Dammartin-en-Goële hostage crisis

At around 9:30 am, the Kouachi brothers fled into the office of Création Tendance Découverte, a signage production company on an industrial estate in Dammartin-en-Goële. Inside the building were owner Michel Catalano and a male employee, 26-year-old graphics designer Lilian Lepère. Catalano sent Lepère to hide in the refectory and remained in his office himself. Not long after, a salesman named Didier went to the printworks on business. Catalano came out with Chérif Kouachi who introduced himself as a police officer. They shook hands and Kouachi told Didier, "Leave. We don't kill civilians anyhow." These words were what caused Didier to guess that Kouachi was a terrorist and he alerted the police.

The Kouachi brothers remained inside and a lengthy standoff began. Catalano re-entered the building and closed the door after Didier had left. The brothers were not aggressive towards Catalano, who stated, "I didn't get the impression they were going to harm me." He made coffee for them and helped bandage the neck wound that Saïd Kouachi had sustained during the earlier gunfire. Catalano was allowed to leave after an hour. Catalano swore three times to the terrorists that he was alone and did not reveal Lepère's presence. The Kouachi brothers were never aware of him being there. Lepère hid inside a cardboard box and sent the police text messages for around three hours during the siege, providing them with "tactical elements such as [the brothers'] location inside the premises".

Given the proximity (10 km) of the siege to Charles de Gaulle Airport, two of the airport's runways were closed. Interior Minister Bernard Cazeneuve called for a police operation to neutralise the perpetrators. However, an Interior Ministry spokesman announced that the Ministry wished first to "establish a dialogue" with the suspects.

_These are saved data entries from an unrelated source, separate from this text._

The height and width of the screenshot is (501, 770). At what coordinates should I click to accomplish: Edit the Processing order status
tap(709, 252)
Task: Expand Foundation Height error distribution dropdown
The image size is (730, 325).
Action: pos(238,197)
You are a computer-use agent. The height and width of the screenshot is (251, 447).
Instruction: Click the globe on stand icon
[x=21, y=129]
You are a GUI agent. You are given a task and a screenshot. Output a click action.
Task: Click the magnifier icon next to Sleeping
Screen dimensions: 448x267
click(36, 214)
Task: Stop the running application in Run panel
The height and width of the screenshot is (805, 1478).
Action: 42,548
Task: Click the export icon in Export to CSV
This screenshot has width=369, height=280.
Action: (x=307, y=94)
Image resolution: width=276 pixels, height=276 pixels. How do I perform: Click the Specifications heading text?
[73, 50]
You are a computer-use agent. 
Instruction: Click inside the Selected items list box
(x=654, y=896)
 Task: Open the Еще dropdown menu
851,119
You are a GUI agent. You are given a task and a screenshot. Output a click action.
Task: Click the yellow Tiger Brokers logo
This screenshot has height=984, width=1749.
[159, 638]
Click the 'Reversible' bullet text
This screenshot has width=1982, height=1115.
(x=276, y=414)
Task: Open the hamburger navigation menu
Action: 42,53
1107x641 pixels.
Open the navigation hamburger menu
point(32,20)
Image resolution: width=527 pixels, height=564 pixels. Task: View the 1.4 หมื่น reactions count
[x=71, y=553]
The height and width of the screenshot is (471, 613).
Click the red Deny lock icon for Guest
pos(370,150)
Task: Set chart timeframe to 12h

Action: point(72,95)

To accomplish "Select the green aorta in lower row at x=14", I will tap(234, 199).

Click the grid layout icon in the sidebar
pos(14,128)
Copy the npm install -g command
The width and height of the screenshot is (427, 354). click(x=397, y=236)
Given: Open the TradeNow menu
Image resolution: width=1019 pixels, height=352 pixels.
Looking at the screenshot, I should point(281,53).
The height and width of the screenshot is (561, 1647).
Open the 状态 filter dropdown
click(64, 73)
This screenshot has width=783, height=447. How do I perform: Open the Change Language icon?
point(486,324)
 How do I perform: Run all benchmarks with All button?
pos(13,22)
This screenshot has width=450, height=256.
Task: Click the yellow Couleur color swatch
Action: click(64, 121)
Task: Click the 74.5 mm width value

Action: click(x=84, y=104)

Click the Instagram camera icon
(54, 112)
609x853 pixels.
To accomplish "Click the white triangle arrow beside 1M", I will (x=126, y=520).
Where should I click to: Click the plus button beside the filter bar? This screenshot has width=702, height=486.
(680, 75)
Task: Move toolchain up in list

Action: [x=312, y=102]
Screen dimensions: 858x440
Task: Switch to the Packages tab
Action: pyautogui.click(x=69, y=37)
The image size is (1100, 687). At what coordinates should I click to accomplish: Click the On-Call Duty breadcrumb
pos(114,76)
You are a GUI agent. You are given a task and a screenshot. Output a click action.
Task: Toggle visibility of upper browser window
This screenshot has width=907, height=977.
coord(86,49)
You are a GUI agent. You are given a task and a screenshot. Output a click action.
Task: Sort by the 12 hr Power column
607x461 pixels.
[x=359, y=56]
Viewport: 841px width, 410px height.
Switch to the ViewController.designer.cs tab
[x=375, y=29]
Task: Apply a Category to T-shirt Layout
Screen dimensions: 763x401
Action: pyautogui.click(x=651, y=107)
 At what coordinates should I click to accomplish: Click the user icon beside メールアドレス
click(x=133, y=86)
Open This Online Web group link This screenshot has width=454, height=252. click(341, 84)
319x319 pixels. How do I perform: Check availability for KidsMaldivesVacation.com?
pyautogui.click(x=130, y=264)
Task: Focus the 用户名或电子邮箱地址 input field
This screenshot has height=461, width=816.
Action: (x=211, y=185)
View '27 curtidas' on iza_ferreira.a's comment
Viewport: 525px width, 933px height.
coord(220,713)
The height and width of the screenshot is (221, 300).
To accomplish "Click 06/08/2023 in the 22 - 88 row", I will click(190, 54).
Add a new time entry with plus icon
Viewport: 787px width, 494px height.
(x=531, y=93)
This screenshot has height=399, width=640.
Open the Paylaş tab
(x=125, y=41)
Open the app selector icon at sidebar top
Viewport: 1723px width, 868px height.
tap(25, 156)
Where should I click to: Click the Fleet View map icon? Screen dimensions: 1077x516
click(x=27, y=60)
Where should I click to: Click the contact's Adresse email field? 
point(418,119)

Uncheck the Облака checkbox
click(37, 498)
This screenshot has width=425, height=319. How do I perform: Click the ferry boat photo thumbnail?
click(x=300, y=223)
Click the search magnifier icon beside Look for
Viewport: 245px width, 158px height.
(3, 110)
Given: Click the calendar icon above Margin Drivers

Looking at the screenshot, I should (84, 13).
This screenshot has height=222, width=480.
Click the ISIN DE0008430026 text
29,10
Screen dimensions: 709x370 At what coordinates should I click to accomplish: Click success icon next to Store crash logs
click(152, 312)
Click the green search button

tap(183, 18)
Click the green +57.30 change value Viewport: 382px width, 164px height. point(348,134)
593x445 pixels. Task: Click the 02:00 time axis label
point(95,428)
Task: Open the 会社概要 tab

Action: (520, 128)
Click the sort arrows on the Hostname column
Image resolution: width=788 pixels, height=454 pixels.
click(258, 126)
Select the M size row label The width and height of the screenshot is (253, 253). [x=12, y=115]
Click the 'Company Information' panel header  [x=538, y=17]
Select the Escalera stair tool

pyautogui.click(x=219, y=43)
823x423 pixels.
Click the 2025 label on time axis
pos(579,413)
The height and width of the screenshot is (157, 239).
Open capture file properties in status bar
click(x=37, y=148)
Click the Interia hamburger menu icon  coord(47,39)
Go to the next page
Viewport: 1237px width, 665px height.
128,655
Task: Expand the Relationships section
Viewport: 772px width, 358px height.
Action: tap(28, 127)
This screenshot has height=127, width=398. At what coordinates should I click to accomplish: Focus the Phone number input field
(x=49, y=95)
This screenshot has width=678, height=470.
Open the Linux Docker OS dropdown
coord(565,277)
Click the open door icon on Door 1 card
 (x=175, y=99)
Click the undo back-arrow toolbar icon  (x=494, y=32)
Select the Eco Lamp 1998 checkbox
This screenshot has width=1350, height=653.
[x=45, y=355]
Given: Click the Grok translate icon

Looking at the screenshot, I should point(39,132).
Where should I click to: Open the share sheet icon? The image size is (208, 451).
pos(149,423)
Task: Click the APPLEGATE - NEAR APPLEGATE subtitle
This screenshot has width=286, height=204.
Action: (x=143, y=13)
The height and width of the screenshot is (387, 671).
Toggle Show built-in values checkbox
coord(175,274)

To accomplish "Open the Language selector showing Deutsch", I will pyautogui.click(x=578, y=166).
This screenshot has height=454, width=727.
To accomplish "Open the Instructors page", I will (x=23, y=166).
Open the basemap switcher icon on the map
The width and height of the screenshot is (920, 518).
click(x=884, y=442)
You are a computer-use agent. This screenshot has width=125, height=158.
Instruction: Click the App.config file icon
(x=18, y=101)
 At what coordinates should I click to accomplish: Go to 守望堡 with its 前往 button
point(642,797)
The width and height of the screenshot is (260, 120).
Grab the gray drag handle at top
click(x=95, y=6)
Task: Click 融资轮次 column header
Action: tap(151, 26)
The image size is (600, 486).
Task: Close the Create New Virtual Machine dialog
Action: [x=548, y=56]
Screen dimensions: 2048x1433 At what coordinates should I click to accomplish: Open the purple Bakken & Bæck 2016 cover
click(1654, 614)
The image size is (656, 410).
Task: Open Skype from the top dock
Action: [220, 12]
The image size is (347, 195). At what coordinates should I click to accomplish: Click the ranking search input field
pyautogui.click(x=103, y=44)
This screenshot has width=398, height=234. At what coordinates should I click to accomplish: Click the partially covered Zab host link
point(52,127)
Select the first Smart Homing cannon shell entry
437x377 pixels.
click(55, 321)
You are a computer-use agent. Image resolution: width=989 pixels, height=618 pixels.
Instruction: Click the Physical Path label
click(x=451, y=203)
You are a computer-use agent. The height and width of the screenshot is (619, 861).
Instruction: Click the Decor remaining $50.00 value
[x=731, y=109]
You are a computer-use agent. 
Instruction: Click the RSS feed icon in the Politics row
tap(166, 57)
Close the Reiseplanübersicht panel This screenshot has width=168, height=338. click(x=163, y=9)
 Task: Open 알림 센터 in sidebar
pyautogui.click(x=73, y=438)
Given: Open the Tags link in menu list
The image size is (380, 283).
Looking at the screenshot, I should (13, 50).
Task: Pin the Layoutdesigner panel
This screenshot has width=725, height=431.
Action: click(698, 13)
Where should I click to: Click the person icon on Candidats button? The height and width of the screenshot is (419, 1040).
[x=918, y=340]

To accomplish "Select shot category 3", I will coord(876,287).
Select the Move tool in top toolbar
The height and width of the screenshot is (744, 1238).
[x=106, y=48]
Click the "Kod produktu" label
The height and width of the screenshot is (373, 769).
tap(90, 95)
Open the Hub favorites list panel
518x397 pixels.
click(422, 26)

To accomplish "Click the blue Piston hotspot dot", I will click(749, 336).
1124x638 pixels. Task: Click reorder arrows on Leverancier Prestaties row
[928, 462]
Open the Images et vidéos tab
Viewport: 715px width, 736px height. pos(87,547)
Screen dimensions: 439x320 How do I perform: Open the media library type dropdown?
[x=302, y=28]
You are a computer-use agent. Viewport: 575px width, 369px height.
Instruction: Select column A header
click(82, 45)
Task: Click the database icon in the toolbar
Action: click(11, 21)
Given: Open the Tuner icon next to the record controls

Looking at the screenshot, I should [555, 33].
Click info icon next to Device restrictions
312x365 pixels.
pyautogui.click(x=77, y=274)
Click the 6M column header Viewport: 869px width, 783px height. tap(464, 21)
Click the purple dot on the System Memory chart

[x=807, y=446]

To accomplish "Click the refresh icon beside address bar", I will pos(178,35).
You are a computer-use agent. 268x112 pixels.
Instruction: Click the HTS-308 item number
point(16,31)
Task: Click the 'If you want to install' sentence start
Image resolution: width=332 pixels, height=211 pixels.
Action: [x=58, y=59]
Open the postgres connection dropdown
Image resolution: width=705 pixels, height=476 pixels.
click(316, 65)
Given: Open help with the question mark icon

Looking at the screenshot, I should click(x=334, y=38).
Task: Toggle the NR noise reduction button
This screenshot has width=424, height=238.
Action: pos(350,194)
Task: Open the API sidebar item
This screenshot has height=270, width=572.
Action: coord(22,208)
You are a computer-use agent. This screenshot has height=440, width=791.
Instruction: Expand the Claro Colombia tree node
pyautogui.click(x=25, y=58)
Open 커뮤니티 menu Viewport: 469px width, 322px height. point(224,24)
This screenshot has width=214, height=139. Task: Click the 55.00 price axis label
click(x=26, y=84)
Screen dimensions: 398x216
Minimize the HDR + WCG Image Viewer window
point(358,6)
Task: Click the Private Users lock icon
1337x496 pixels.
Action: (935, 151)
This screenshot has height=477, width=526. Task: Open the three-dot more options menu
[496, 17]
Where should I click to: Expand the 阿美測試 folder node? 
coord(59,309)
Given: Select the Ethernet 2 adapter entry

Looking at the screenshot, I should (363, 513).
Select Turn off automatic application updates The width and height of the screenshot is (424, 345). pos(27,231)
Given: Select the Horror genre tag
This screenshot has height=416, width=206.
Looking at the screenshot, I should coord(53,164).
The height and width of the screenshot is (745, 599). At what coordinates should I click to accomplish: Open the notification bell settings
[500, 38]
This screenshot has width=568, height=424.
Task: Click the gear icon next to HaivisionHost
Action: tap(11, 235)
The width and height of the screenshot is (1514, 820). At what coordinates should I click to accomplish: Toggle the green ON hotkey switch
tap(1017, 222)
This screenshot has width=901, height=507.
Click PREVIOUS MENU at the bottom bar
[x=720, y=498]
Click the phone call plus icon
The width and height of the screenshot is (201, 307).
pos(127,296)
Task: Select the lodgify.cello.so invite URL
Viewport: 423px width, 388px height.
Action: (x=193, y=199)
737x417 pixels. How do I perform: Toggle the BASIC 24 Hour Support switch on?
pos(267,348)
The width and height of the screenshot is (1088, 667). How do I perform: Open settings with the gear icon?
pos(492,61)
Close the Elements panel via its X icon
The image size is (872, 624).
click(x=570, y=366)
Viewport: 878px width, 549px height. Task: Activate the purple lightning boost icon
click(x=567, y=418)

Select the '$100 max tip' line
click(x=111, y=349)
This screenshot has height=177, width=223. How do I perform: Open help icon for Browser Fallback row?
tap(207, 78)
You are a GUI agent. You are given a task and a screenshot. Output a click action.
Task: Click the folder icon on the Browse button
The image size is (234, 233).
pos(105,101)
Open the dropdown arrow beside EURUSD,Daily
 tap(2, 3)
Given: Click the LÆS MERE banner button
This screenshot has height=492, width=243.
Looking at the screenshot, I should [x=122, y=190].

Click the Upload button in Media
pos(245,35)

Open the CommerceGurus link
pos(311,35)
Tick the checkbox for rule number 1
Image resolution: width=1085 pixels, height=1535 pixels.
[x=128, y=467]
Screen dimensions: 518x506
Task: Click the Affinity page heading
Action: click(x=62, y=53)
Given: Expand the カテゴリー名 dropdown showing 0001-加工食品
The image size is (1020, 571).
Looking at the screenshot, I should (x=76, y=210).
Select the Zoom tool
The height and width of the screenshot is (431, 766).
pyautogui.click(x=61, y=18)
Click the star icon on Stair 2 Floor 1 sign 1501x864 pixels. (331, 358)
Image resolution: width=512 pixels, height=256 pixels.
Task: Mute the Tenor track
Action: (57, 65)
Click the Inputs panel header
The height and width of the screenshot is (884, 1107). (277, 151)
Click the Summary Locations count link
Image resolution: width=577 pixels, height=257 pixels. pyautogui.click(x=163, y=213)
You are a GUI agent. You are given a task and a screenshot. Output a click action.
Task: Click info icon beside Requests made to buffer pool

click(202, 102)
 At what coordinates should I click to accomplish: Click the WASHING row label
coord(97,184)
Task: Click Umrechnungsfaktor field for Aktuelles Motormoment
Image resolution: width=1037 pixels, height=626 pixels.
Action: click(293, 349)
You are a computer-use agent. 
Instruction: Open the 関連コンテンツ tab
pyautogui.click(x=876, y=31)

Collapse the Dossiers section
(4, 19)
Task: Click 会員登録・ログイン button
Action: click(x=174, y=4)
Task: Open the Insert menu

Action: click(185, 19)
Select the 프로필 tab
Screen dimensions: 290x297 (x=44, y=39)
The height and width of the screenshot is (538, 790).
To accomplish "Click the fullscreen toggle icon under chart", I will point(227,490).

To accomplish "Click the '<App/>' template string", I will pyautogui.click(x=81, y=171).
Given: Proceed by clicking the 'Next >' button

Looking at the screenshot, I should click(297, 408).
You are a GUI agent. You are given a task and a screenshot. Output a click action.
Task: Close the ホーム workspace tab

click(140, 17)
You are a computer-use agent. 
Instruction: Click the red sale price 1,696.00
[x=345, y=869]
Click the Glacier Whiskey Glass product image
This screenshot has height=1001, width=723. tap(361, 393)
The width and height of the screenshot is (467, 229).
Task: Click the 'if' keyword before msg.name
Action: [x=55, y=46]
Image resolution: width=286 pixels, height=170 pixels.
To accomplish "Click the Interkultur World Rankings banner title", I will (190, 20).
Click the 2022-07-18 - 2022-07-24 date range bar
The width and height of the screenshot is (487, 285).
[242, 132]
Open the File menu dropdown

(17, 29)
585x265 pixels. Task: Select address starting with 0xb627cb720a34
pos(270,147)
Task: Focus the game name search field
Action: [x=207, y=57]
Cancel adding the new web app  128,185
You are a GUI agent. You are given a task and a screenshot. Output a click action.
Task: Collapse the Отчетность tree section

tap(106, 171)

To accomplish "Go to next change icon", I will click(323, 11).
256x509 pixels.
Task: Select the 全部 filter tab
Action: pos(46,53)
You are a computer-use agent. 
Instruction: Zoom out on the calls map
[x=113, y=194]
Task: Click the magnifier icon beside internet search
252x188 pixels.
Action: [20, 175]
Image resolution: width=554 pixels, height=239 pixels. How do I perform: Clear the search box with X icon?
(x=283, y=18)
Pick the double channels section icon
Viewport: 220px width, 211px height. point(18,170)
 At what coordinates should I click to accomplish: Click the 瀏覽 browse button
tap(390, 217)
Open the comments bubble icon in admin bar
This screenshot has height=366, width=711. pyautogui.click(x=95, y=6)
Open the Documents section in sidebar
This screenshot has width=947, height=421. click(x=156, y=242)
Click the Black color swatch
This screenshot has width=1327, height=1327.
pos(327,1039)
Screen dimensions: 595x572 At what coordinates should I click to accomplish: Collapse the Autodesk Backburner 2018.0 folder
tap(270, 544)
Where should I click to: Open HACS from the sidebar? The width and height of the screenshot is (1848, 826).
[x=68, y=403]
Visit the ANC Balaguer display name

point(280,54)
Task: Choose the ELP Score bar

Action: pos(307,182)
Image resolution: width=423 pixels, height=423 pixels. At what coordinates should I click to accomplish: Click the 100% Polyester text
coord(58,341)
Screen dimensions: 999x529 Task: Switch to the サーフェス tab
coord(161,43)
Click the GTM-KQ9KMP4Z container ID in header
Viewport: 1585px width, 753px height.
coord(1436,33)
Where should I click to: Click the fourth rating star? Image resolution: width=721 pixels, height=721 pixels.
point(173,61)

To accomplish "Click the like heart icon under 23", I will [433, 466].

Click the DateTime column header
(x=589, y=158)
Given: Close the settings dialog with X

Officials tried to establish contact with the suspects to negotiate the safe evacuation of a school 500 m from the siege. The Kouachi brothers did not respond to attempts at communication by the French authorities.

While the Kouachi brothers were holding hostages in Dammartin-en-Goële, Amedy Coulibaly, who had met the brothers in prison, took hostages in a kosher supermarket at Porte de Vincennes in east Paris. Coulibaly was reportedly in contact with the Kouachi brothers as the sieges progressed, and told police that he would kill hostages if the brothers were harmed.

The siege lasted for eight to nine hours, and at around 4:30 p.m. there were at least three explosions near the building. At around 5:00 pm, a police team landed on the roof of the building and a helicopter landed nearby. Before police could reach them, the pair ran out of the building and opened fire on police. The brothers had stated a desire to die as martyrs and the siege came to an end when both Kouachi brothers were gunned down. Lilian Lepère was rescued unharmed. A cache of weapons, including Molotov cocktails and a rocket launcher, was found in the area.